## SOURCE PASSAGE
++++

Preamble Ramble 2: Another Story from a Different Kitchen
I once had a girlfriend (or should I say, she once had me), whose father was a diplomat. For a while, he was based in Switzerland and my friend, a teenager at the time, got a job working in a factory that made strawberry jam. Her job was very important to the reputation of the company and was highly confidential. The thing about making jams is that it is often a highly acidic process, and during the maturation of the jam, solids break down and liquify, at least partly. This is not good for strawberry jam. Everybody knows that strawberry jam has to have those little seeds in it. If the jam doesn't have the seeds, it could be any old jam, but not genuine strawberry jam. Certainly not genuine strawberry jam from the famous, reputable jam factory that my girlfriend worked for. The problem is that those seeds get dissolved in the acidic process that makes the jam. So my friend's job was to take bags of woodchips, turn them into finely sliced seed shapes and add them to the jam mixture at just the right moment, so that with a bit more cooking, they would taste, look and feel seed-like. So that the strawberry jam would be more real, more like what customers expected it to be.
Preamble Ramble 3: Words Cannot Express What I Think
How many times have you heard somebody say, "Words cannot express how I feel about this experience" or something similar? They might be right, but what annoys me about this expression is that the person who uses it usually has made no attempt to find the words or express what they want to say with the words. They give in before they make any attempt. They are intellectually lazy. Worse still, if they can't find the words, it usually means that they haven't thought the thought either. They have snapped the thought off at the stem, before it's had a chance to grow. Before they've put any effort into growing their thought. For them, thinking and speaking don't deserve any effort beyond the obvious or what comes to mind instantaneously.

++++

## DATA EXCERPT

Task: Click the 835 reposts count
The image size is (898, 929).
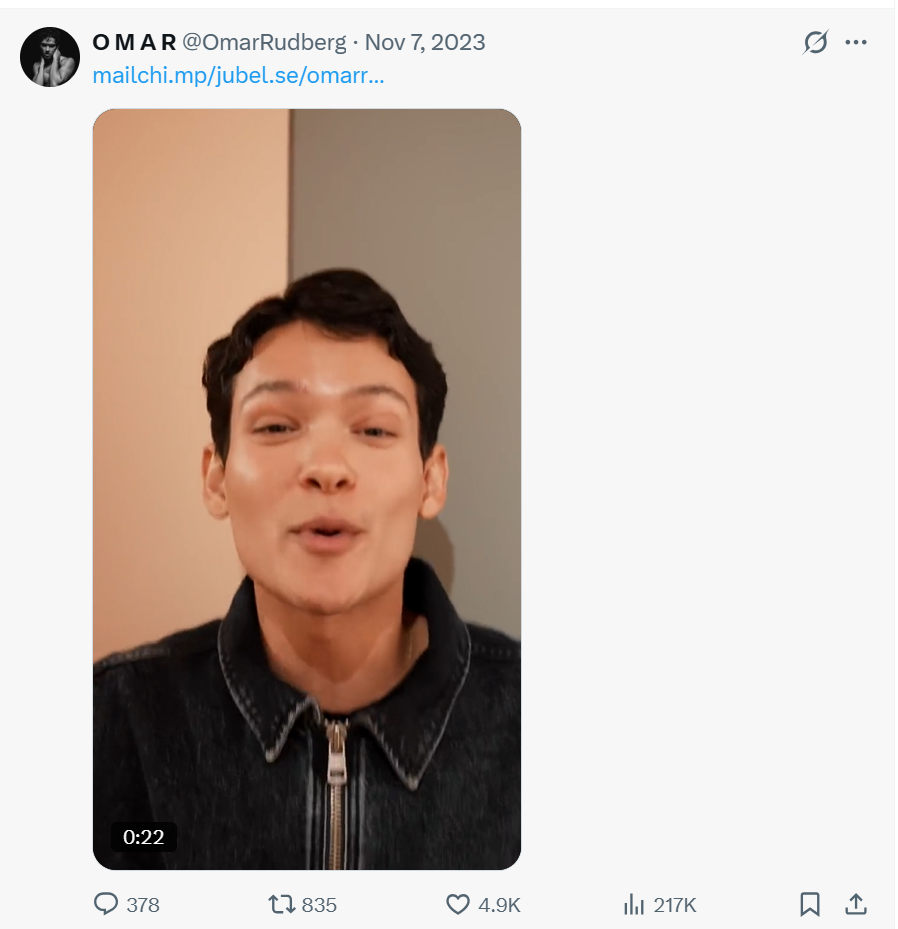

++++

## EXERCISE OBJECTIVE
Reproduce the part of the "Preamble Ramble" passage that begins with the words "Preamble Ramble 3: Words" and ends after the words "to mind instantaneously.".

## RESULT OF THIS EXERCISE
Preamble Ramble 3: Words Cannot Express What I Think
How many times have you heard somebody say, "Words cannot express how I feel about this experience" or something similar? They might be right, but what annoys me about this expression is that the person who uses it usually has made no attempt to find the words or express what they want to say with the words. They give in before they make any attempt. They are intellectually lazy. Worse still, if they can't find the words, it usually means that they haven't thought the thought either. They have snapped the thought off at the stem, before it's had a chance to grow. Before they've put any effort into growing their thought. For them, thinking and speaking don't deserve any effort beyond the obvious or what comes to mind instantaneously.